LA RESTITUTION DES BIENS PUBLICS CULTURELS AUX ÉTATS ÉTRANGERS-Charles Colomar

Préface de Carole Gallo et Fanny Tarlet

Collection : Logiques Juridiques

Il n’existe à ce jour aucun texte légal en droit interne qui fait application de critères communs à la restitution de biens culturels.

Chaque restitution se règle, au cas par cas, par le biais d’un accord bilatéral entre la France et l’État qui en fait la demande conduisant ainsi à une profusion de législations particulières à l’image de la loi de restitution de têtes maories à la Nouvelle-Zélande ou celle des biens pillés au Bénin et au Sénégal lors de la colonisation.

La problématique des restitutions se limite souvent à des aspects de morale, de justice ou de diplomatie.

Pour autant, le principal frein aux restitutions est juridique.

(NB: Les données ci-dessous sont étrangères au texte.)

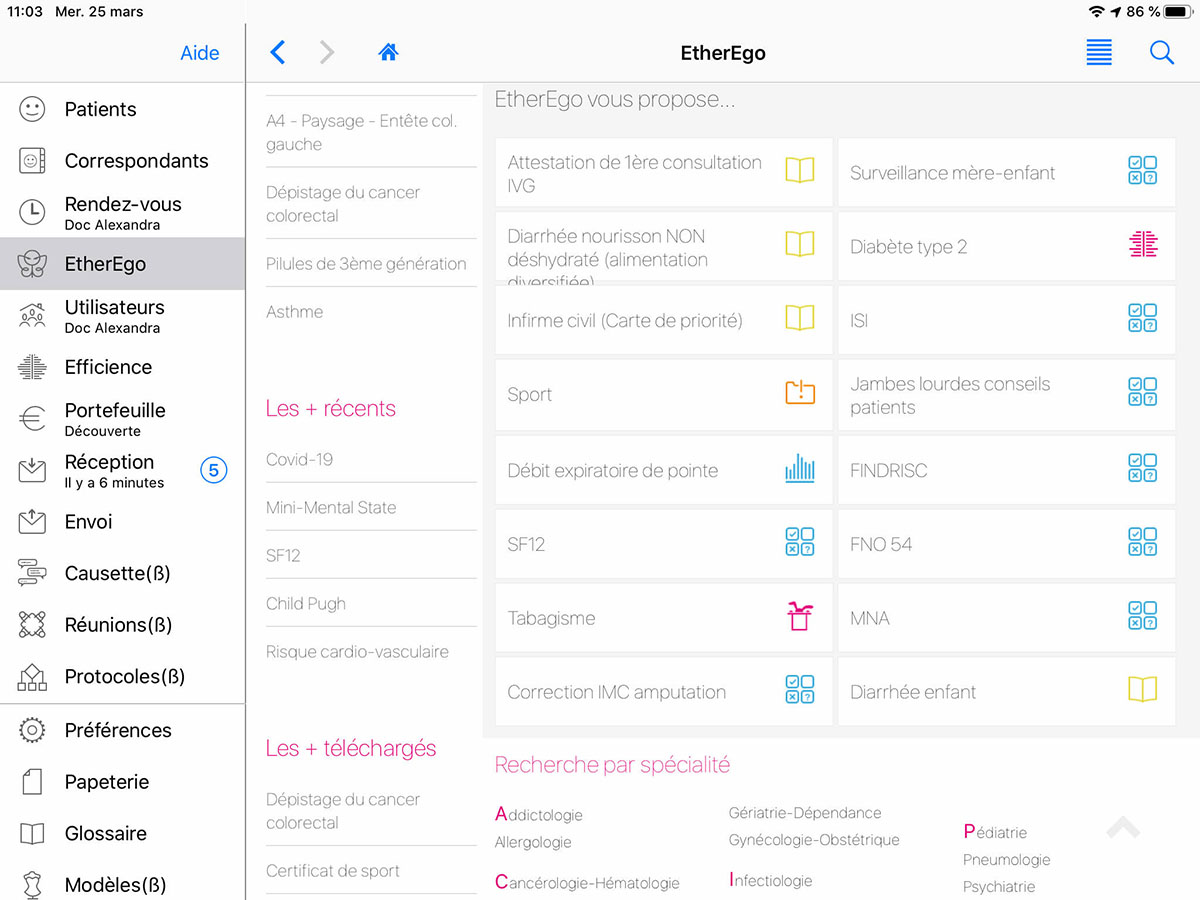
Task: Open Patients from the sidebar
Action: point(100,109)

Deux doctrines s’opposent à la possibilité d’un retour des biens culturels à leurs pays d’origine : l’approche propriétariste et l’approche domaniste.

L’intérêt grandissant de ce sujet dans le débat public et l’apparition de nouvelles théories de droit international invitent à refondre le régime juridique de la restitution des biens culturels aux États étrangers

Charles Colomar est juriste en droit public dans le Nord.